Monday, November 9, 2009

Under the Hood: Updates

Over the last few weeks I've been getting feedback on my system and kicking around some new ideas with a colleague of mine.  He's off creating his own system -- and hopefully will start posting here soon, too -- and while I'm not adopting his methodology wholesale there are some tweaks I'm making in response to some of his comments.

For a quick refresher of how my system works, check out Pomeroy's primer on tempo-free statistics and my translation of those principles to college football.

The first change I'm making is reducing the exponent in the Pythagorean expectation formula from 3.0 to 2.7.  This may seem like a small change but it has the effect of flattening out the winning percentage distribution.  In the Week 10 rankings the team in the dead center of our distribution was Minnesota with a 0.5001 winning percentage, meaning they are our example of a perfectly average college football team.  All winning percentages and odds can be expressed in terms of "games against Minnesota".

For example, in the Week 10 rankings using the previous formula Florida (0.972 winning percentage) would have a 97.2% chance of defeating Minnesota.  The Golden Gophers would have to play 25 games against Florida in order to have better than 50-50 odds of winning at least one game.  That's two whole seasons of futile college ball against a single team.  Changing the exponent to 2.7 means that Florida's winning percentage drops from 0.972 to 0.963, a modest slip.  However, this brings a small glimmer of hope to Minnesota.  Now they would "only" have to play 18 games against Florida to have 50-50 odds of winning at least one game.
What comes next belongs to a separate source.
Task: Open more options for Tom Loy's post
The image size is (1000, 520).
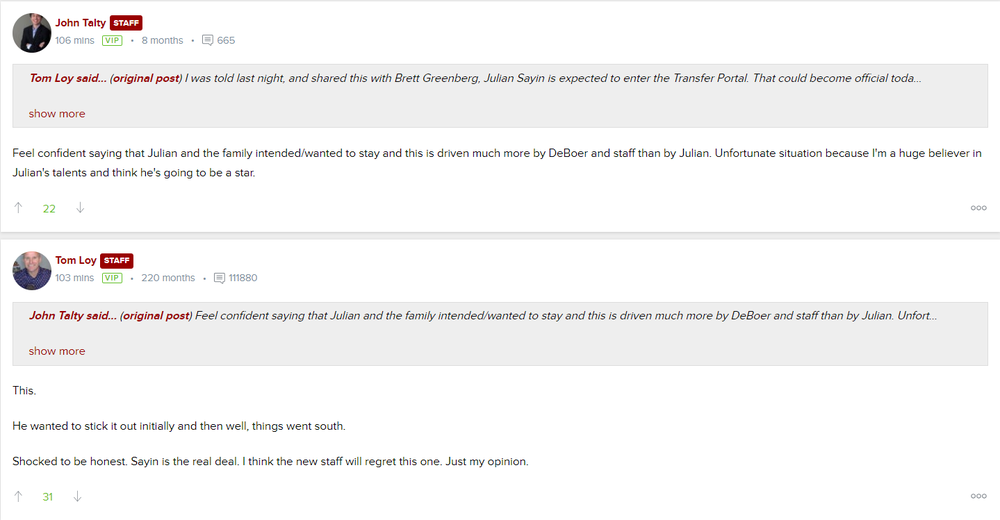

To be clear: this change will not affect the favorite in a matchup, simply the odds that the the favorite will win.  It reflects that there is more uncertainty in college ball than predicted under the old system.

The second tweak is an adjusting of the home field advantage factors.  The previous values were under-estimating the abilities of teams to win at home early in the season, and over-estimating their ability to win at home in November and December (odd side note: home teams actually have a losing record starting in mid-November, going 276-316).  This change actually will affect which team is predicted to win a certain game since it adjusts the offensive and defensive efficiencies.

Over the next week I also plan to explore the predictive effect (if any) of strength of schedule.  Namely, if two teams with similar winning percentages but vastly different strengths of schedule play, are there any statistically significant trends that emerge?  Is there actually an advantage to being "battle-tested"?  Is it possible to play too rigorous of a schedule and get worn down?

Further out I hope to explore the effect of two teams playing each other several times (e.g., conference foes).  Does repeated exposure to an opponent level the playing field?  Or do we only notice these upsets -- such as Stanford-Oregon -- more often because of the hype the press puts on these matchups?  More to come, hopefully with pretty charts and graphs.